=== Actions to take ===
1. Echo everything in the text on launching new brands from "An advantage of" down to "their existing products.", keeping the wording unchanged.
2. According to the text on launching new brands, why would an "Apple Backpack" not succeed? Answer in one to three sentences.

=== Source text ===
How can businesses successfully launch new brands that are automatically loved by consumers?
With finite resources (time, people and capital), launching a new brand can be stressful, and sometimes, it can get lost in the way without knowing where to start while the finish line is blurry.
Whether it be a new company wanting to launch new brands or an existing brand wanting to launch a brand as an extension, it is no secret that these processes are expensive and risky, careless planning will only cause the market to mercilessly punish you. And despite investing enormously, 70% of new brands fail within the first three years.
Consumers will transfer their pre-registered knowledge about an existing product/service of yours that may, in turn, affect the brand that you are about the launch. Therefore, it is important for one to recognise oneself. Is the brand an extension brand? Or is it an entirely new brand with no associations from its previous (if any) brands?
An advantage of extension brands is that they are able to transfer favorable associations from the existing/parent brand. Extension brands should consider the perceived image fit and functional similarities. Does the new brand fit with the existing brand? An example is the Apple iPod, the extension brand from Apple, in which, the functionality and image is fit with the parent brand. Apple communicates itself as a well-designed, user-friendly and sophisticated consumer gadget. Therefore, the Apple iPod is fit with its parent brand. It can go about the other way around too by which harming the parent brand can occur. If Apple decided to launch an “Apple Backpack”, it would not turn out successful as it does not fit with their existing products.

=== Provided material ===
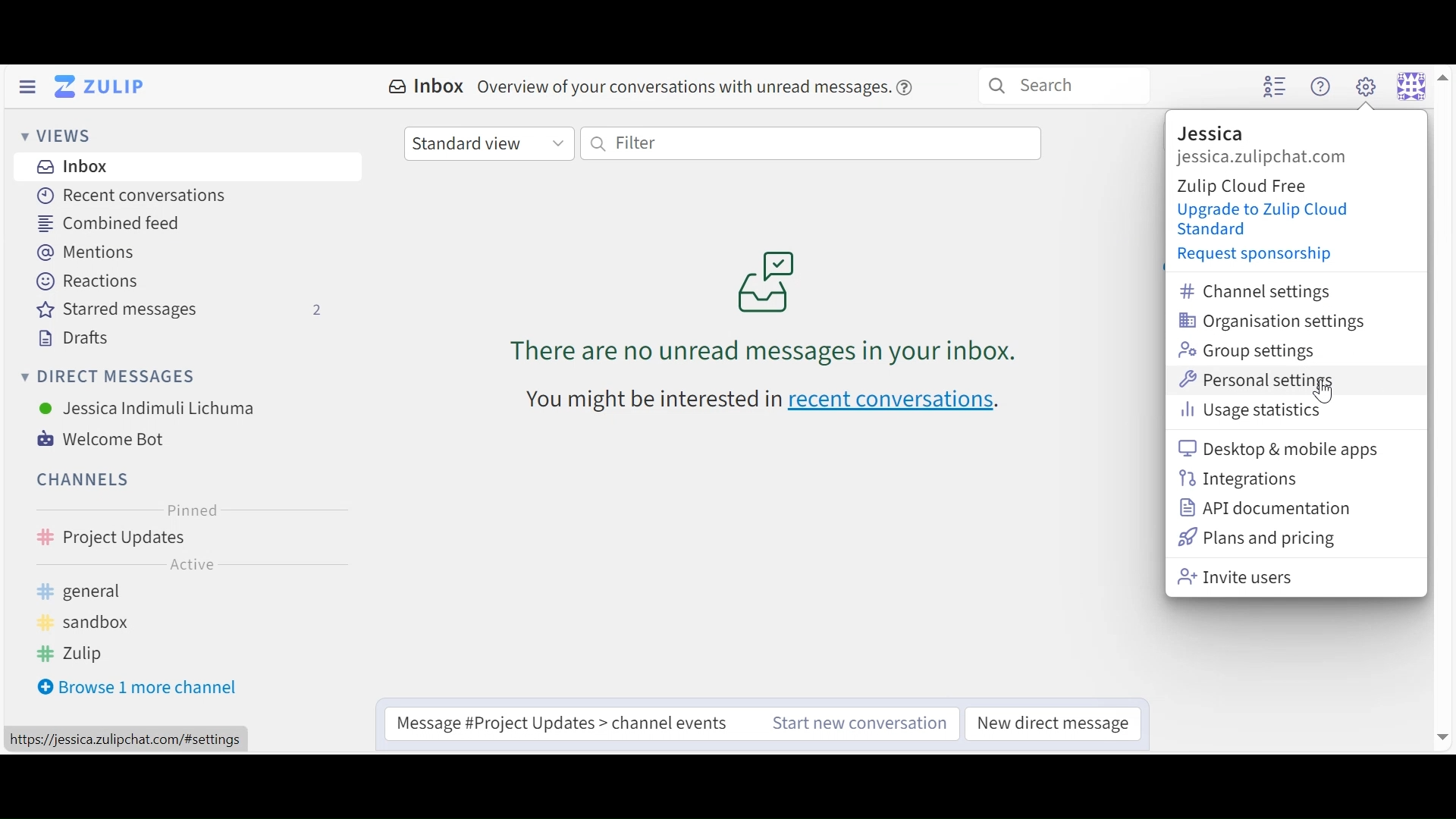  I want to click on Plans and Pricing, so click(1267, 539).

=== Solutions for each task ===
1.
An advantage of extension brands is that they are able to transfer favorable associations from the existing/parent brand. Extension brands should consider the perceived image fit and functional similarities. Does the new brand fit with the existing brand? An example is the Apple iPod, the extension brand from Apple, in which, the functionality and image is fit with the parent brand. Apple communicates itself as a well-designed, user-friendly and sophisticated consumer gadget. Therefore, the Apple iPod is fit with its parent brand. It can go about the other way around too by which harming the parent brand can occur. If Apple decided to launch an “Apple Backpack”, it would not turn out successful as it does not fit with their existing products.

2. It would not succeed because it does not fit with Apple's existing products. The text says an extension brand should fit its parent brand in image and function, as the Apple iPod does.